*PAGE EXTRACT*.
_ _ _

Matthew William Charles: Full disclosure I just had to look up to see who Carrie Bradshaw was, and seeing that she was part of the HBO series ‘Sex And The City’ I can understand why I don’t. Also “Living In Debt” is specifically about the problems associated with college debt, but I can see how that can be applied to musicians.
Before I could give any financial advice, I would first ask yourself,” Why do you want to play music?” The answer for me and I can only imagine this is the answer for most people is that you love music, you enjoy the way it makes you feel, or that you enjoy performing for people and being on stage. You can’t forget the reasons why you started. Being a career musician is hard, and most musicians have jobs or some sort of side gig to make ends meet. The percentage of musicians who make a lot of money is really small, but those people are most likely working all the time and many become physically and mentally drained. Financially, you need to have realistic expectations. You need to make a plan, plot out goals and understand what you need to do to make those things happen. You need to live within your means, many times that means living uncomfortably so you have more time and money to invest in your music. When you start, if you make money, save it. Put it in a bank account or some lockbox that you will not touch even in an emergency. Only reinvest that money into your musical project. If you’re going that extra mile to become a career musician you have to think about your music as a business. That doesn’t work for a lot of people because it sanitizes the experience. Again you have to ask yourself those important questions to figure out what is going to work for you.
Kendra: With all that has transpired this year, how do you feel 2020 has shaped your creativity and drive moving forward?

_ _ _

*SOURCE MATERIAL*.
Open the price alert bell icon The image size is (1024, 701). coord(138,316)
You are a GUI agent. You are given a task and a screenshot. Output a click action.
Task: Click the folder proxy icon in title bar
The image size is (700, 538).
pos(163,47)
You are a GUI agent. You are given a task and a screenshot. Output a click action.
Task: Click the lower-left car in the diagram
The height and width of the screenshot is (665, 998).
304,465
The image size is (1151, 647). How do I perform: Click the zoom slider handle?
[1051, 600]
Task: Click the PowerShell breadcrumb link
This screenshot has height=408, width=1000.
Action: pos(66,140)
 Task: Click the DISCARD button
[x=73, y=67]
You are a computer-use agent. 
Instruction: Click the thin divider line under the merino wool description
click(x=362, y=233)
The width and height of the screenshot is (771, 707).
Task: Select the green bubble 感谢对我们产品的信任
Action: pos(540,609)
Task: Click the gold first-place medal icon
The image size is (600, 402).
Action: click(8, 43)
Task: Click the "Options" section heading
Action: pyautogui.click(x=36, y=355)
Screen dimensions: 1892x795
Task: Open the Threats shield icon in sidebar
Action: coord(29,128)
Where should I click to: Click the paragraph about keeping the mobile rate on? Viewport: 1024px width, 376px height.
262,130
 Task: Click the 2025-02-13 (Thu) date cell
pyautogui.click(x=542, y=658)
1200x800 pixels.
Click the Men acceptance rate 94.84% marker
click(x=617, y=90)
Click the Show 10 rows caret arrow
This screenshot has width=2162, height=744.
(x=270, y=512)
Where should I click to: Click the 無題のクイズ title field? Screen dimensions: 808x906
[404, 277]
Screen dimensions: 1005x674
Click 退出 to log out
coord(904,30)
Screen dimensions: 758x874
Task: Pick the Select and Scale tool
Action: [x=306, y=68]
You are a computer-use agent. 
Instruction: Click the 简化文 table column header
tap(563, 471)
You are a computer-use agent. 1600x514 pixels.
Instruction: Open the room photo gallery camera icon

_ _ _

*WORK INSTRUCTION 1*. In the interview excerpt, what is "Living In Debt" specifically about?
*WORK INSTRUCTION 2*. Repeat the part of the interview excerpt that opens with the words containing "Matthew William Charles: Full" and closes with "applied to musicians.".
The listing comes from a separate source.

*TASK SOLUTION 1*. The problems associated with college debt.

*TASK SOLUTION 2*.
Matthew William Charles: Full disclosure I just had to look up to see who Carrie Bradshaw was, and seeing that she was part of the HBO series ‘Sex And The City’ I can understand why I don’t. Also “Living In Debt” is specifically about the problems associated with college debt, but I can see how that can be applied to musicians.